TASK BRIEF
If a line in the listing below includes the word "Given", pick it out.

- - - -

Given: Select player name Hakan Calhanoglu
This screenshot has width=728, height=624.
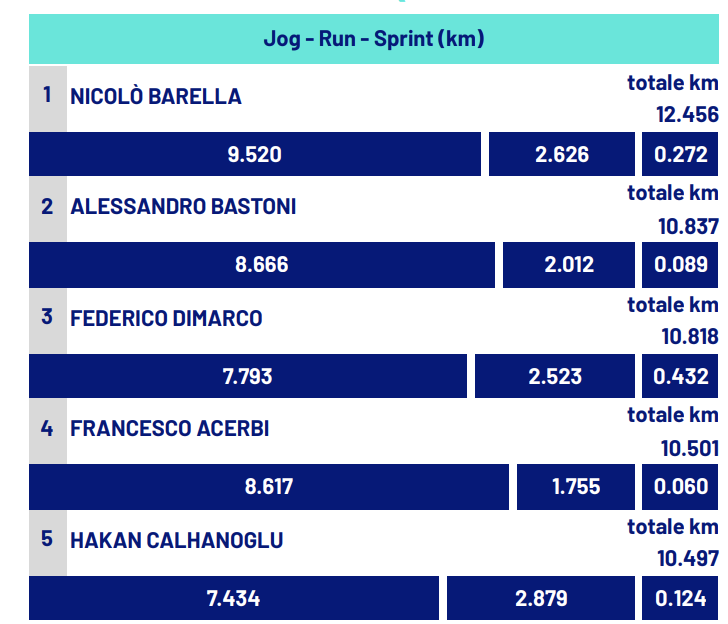Looking at the screenshot, I should pos(176,540).
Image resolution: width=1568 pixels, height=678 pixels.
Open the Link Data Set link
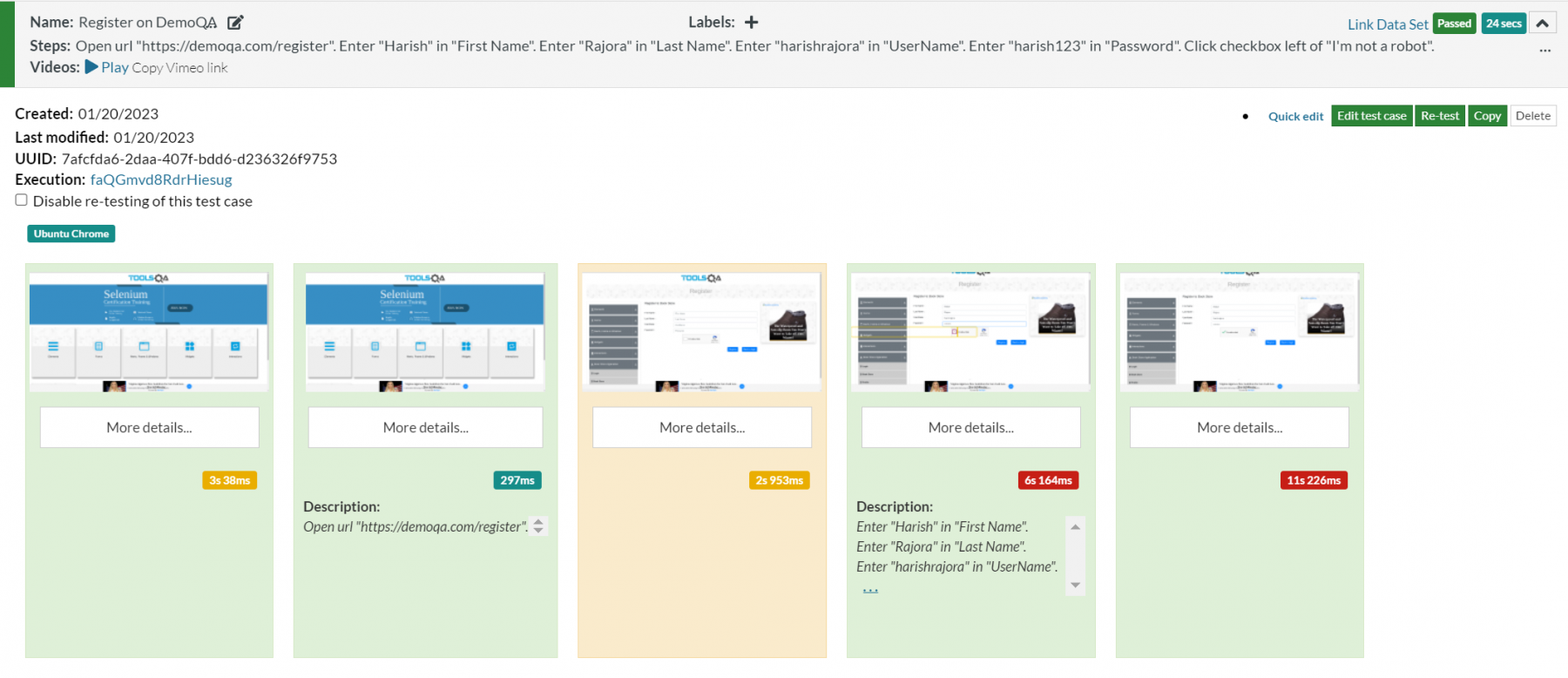tap(1387, 24)
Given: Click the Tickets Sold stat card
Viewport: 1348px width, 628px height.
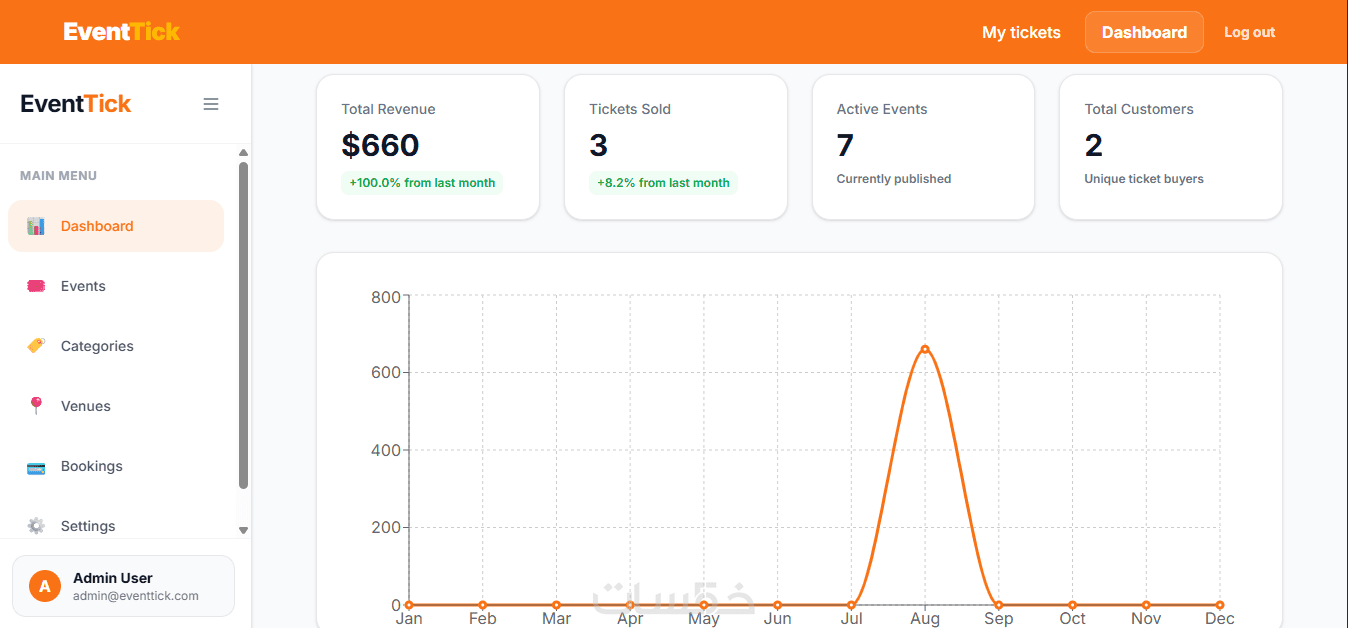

- - - -

YOUR SOLUTION
Given: Select player name Hakan Calhanoglu
Given: Click the Tickets Sold stat card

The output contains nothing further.